Exercise brief
Set every record down again, identical to the original.
*** Source data Section Begins ***
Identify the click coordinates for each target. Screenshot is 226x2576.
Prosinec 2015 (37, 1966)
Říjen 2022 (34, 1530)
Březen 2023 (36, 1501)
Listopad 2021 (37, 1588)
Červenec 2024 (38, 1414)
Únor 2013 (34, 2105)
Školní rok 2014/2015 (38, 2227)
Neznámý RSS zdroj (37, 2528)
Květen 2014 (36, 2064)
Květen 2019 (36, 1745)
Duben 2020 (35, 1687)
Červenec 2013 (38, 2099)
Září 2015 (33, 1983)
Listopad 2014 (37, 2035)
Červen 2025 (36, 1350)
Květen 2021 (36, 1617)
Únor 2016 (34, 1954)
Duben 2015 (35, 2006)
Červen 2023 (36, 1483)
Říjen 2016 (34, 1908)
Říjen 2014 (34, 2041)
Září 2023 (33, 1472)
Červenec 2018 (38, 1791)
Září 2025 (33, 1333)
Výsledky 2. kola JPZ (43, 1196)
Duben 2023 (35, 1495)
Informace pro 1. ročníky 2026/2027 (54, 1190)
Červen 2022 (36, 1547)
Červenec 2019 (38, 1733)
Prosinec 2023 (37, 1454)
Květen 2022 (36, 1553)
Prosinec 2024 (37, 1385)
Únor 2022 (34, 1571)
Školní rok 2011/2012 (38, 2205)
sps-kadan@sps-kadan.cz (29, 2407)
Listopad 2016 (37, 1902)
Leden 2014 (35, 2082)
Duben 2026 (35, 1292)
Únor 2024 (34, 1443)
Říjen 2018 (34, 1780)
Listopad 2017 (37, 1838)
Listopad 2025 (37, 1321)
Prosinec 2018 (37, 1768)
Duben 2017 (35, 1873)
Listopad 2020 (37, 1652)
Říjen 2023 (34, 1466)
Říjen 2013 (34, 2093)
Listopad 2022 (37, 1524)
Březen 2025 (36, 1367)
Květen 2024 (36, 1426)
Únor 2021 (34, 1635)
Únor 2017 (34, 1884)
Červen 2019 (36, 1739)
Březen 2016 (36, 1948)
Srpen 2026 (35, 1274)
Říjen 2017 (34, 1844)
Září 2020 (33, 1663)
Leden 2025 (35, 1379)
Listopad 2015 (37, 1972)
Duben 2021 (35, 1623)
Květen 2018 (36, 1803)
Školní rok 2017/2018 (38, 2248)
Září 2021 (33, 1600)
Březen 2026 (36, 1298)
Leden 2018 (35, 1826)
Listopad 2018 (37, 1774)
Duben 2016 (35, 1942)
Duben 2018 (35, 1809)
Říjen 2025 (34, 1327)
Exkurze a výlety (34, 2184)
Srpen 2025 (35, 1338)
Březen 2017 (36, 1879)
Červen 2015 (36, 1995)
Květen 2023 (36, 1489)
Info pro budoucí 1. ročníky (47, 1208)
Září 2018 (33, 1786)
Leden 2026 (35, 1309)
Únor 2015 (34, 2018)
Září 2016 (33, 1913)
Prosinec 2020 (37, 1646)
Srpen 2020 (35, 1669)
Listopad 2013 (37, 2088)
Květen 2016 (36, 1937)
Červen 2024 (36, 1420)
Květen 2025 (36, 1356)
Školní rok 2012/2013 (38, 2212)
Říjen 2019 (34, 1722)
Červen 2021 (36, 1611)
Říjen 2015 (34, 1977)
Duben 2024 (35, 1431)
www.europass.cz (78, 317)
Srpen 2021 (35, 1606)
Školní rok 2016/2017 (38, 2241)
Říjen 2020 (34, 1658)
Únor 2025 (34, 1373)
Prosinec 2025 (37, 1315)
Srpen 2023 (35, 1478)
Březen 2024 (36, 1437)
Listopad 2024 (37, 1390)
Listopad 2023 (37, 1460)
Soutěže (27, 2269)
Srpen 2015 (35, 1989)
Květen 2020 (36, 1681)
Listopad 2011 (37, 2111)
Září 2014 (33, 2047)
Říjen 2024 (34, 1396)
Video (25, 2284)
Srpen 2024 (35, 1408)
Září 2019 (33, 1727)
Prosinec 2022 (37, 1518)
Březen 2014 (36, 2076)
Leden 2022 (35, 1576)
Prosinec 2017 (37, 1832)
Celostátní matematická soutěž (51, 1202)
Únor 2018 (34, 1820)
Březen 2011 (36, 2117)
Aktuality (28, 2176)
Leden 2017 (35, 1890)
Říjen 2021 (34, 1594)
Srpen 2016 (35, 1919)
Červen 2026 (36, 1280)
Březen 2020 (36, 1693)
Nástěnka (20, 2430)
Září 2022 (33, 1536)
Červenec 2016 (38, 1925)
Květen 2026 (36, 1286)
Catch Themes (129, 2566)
*** Source data Section Ends ***
Solution to this exercise
Identify the click coordinates for each target. Screenshot is 226x2576.
Prosinec 2015 (37, 1966)
Říjen 2022 (34, 1530)
Březen 2023 (36, 1501)
Listopad 2021 (37, 1588)
Červenec 2024 (38, 1414)
Únor 2013 (34, 2105)
Školní rok 2014/2015 (38, 2227)
Neznámý RSS zdroj (37, 2528)
Květen 2014 (36, 2064)
Květen 2019 (36, 1745)
Duben 2020 (35, 1687)
Červenec 2013 (38, 2099)
Září 2015 (33, 1983)
Listopad 2014 (37, 2035)
Červen 2025 (36, 1350)
Květen 2021 (36, 1617)
Únor 2016 (34, 1954)
Duben 2015 (35, 2006)
Červen 2023 (36, 1483)
Říjen 2016 (34, 1908)
Říjen 2014 (34, 2041)
Září 2023 (33, 1472)
Červenec 2018 (38, 1791)
Září 2025 (33, 1333)
Výsledky 2. kola JPZ (43, 1196)
Duben 2023 (35, 1495)
Informace pro 1. ročníky 2026/2027 (54, 1190)
Červen 2022 (36, 1547)
Červenec 2019 (38, 1733)
Prosinec 2023 (37, 1454)
Květen 2022 (36, 1553)
Prosinec 2024 (37, 1385)
Únor 2022 (34, 1571)
Školní rok 2011/2012 (38, 2205)
sps-kadan@sps-kadan.cz (29, 2407)
Listopad 2016 (37, 1902)
Leden 2014 (35, 2082)
Duben 2026 (35, 1292)
Únor 2024 (34, 1443)
Říjen 2018 (34, 1780)
Listopad 2017 (37, 1838)
Listopad 2025 (37, 1321)
Prosinec 2018 (37, 1768)
Duben 2017 (35, 1873)
Listopad 2020 (37, 1652)
Říjen 2023 (34, 1466)
Říjen 2013 (34, 2093)
Listopad 2022 (37, 1524)
Březen 2025 (36, 1367)
Květen 2024 (36, 1426)
Únor 2021 (34, 1635)
Únor 2017 (34, 1884)
Červen 2019 (36, 1739)
Březen 2016 (36, 1948)
Srpen 2026 (35, 1274)
Říjen 2017 (34, 1844)
Září 2020 (33, 1663)
Leden 2025 (35, 1379)
Listopad 2015 (37, 1972)
Duben 2021 (35, 1623)
Květen 2018 (36, 1803)
Školní rok 2017/2018 (38, 2248)
Září 2021 (33, 1600)
Březen 2026 (36, 1298)
Leden 2018 (35, 1826)
Listopad 2018 (37, 1774)
Duben 2016 (35, 1942)
Duben 2018 (35, 1809)
Říjen 2025 (34, 1327)
Exkurze a výlety (34, 2184)
Srpen 2025 (35, 1338)
Březen 2017 (36, 1879)
Červen 2015 (36, 1995)
Květen 2023 (36, 1489)
Info pro budoucí 1. ročníky (47, 1208)
Září 2018 (33, 1786)
Leden 2026 (35, 1309)
Únor 2015 (34, 2018)
Září 2016 (33, 1913)
Prosinec 2020 (37, 1646)
Srpen 2020 (35, 1669)
Listopad 2013 (37, 2088)
Květen 2016 (36, 1937)
Červen 2024 (36, 1420)
Květen 2025 (36, 1356)
Školní rok 2012/2013 (38, 2212)
Říjen 2019 (34, 1722)
Červen 2021 (36, 1611)
Říjen 2015 (34, 1977)
Duben 2024 (35, 1431)
www.europass.cz (78, 317)
Srpen 2021 (35, 1606)
Školní rok 2016/2017 (38, 2241)
Říjen 2020 (34, 1658)
Únor 2025 (34, 1373)
Prosinec 2025 (37, 1315)
Srpen 2023 (35, 1478)
Březen 2024 (36, 1437)
Listopad 2024 (37, 1390)
Listopad 2023 (37, 1460)
Soutěže (27, 2269)
Srpen 2015 (35, 1989)
Květen 2020 (36, 1681)
Listopad 2011 (37, 2111)
Září 2014 (33, 2047)
Říjen 2024 (34, 1396)
Video (25, 2284)
Srpen 2024 (35, 1408)
Září 2019 (33, 1727)
Prosinec 2022 (37, 1518)
Březen 2014 (36, 2076)
Leden 2022 (35, 1576)
Prosinec 2017 (37, 1832)
Celostátní matematická soutěž (51, 1202)
Únor 2018 (34, 1820)
Březen 2011 (36, 2117)
Aktuality (28, 2176)
Leden 2017 (35, 1890)
Říjen 2021 (34, 1594)
Srpen 2016 (35, 1919)
Červen 2026 (36, 1280)
Březen 2020 (36, 1693)
Nástěnka (20, 2430)
Září 2022 (33, 1536)
Červenec 2016 (38, 1925)
Květen 2026 (36, 1286)
Catch Themes (129, 2566)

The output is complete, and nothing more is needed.